CommInsure place spotlight on group

The trials and tributions of CommInsure has placed the spotlight on claims handling and the need for super funds to better explain their offerings. This is part three of a roundtable.

Mike Taylor, editor, Super Review: Onto another controversial subject. The issues around CommInsure have raised questions about group insurance and the way it works, and whether members entirely understand. I don’t think they do actually understand insurance, very few people do. Again starting with you Tom, do you think there’s a need to carry that further? 

Tom Garca, CEO, AIST: Look I think as an industry we have to get better at explaining super. I still find it amazing that you still hear stories of people, it’s a revelation that the Age Pension works with their super. I can’t believe we haven’t dispelled that. But it still seems to be the case out there. So we’ve got to get better.

Insurance is another aspect of that, of people not understanding that they’ve got insurance, the benefits of group insurance, particularly in industries where there’s no other way you’d get retail insurance, I don’t think we sell that well enough at all. 

I don’t know what really happened inside CommInsure, maybe they don’t either yet, but they will find out. But you know [via] the prudential standards there is a high level of safety in the group system. You know there are mechanisms that if something is declined then it’s got to go through the processes, so it’s checking and re-checking and checking. And there will be a mistake every now and again, but I wouldn’t suspect there’s a systematic error within group life within these funds. I really wouldn’t imagine seeing it, but I’m not running a fund so I could be corrected...

Peter Brook, CEO, Pillar Administration: The trustee is letting the member down if they haven’t reviewed those policies that they had in place. Now I can understand many people walking around irrespective of superannuation, sit with insurance policies, they just don’t understand. And insurers will run by those archaic rules that they have. But here in the superannuation space, you have a professional body, a knowledgeable body that should be looking at the policy and its terms and conditions for the relevance of its members. And even with that, I’m sure most members don’t understand what they have got. But you kind of have a guardian angel...should have a guardian angel that the policy is fair, reasonable and you’ve got a trustee.  

TG: So they are out there trying to make sure that if it’s due to be paid, they want to get it paid.  

Nick Callil, head of retirement income solutions, Willis Towers Watson: It’s not a passive role, they should be proactively making sure the insurer has got all the information. The decision comes back, and if they feel it’s not right then they take it up with the insurer, they facilitate the process. So guardian angel is a good word, and whether people understand that or not, I suspect they don’t, they probably think it’s just like the retail purchase.

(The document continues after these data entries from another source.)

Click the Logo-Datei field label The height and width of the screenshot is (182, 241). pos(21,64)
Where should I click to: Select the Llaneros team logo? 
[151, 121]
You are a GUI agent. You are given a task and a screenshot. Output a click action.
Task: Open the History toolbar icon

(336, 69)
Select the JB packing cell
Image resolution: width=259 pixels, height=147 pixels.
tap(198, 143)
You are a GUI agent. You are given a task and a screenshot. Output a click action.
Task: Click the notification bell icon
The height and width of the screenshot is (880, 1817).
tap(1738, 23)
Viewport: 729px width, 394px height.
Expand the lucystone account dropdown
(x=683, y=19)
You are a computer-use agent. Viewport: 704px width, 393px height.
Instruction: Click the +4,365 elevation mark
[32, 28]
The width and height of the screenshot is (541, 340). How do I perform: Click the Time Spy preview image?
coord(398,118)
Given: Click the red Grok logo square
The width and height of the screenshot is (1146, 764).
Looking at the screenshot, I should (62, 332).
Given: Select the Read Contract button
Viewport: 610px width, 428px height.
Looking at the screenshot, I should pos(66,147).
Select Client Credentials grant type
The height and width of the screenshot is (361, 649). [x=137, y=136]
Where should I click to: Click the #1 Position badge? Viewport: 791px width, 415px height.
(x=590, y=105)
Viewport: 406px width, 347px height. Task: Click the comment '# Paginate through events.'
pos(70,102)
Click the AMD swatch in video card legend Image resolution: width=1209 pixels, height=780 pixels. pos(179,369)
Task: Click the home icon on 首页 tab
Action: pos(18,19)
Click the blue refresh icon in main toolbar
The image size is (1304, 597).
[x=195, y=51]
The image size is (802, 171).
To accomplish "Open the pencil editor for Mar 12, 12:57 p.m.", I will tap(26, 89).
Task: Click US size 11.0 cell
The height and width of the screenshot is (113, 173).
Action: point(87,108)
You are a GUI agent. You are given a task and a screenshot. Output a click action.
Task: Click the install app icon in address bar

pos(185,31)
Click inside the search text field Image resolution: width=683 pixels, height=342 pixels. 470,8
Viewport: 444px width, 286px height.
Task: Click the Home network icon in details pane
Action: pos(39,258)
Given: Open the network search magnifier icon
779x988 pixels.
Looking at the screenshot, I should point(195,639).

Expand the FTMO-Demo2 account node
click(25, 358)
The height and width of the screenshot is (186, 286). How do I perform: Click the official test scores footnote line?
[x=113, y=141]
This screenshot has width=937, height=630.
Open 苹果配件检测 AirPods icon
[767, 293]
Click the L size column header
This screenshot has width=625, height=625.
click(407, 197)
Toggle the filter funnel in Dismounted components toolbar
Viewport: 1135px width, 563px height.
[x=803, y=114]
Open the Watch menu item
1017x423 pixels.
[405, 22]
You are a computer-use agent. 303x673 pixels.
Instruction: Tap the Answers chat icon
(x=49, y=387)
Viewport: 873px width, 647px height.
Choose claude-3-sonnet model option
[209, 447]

Super fund members are in a lot better position I think, but we probably need to emphasise that more because it’s a super...sorry, insurance and super is a really big proposition. 

PB: Yeah and there’s some things that insurance and super doesn’t cover. And that needs to be pointed out just as much as what is covered.  

Paul Kessell, CEO, Kinetic Super: Yeah but also insurance and super is, well whether that’s a good thing or not, but for those low balance members, the cost of the insurance is very high, as a significant impact on their balance, more so than the admin fee. And I don’t think they understand that, because it’s compulsory. And they don’t actually know that they have insurance, if they don’t look at their statement they don’t know and they don’t know whether they can actually save or not, and how do we convey that they can. And I think also that when a member wants to make a claim they do it via the administrator, not via the insurance company, so it’s highly likely they don’t have any communication with the insurer, through the process of their claim.  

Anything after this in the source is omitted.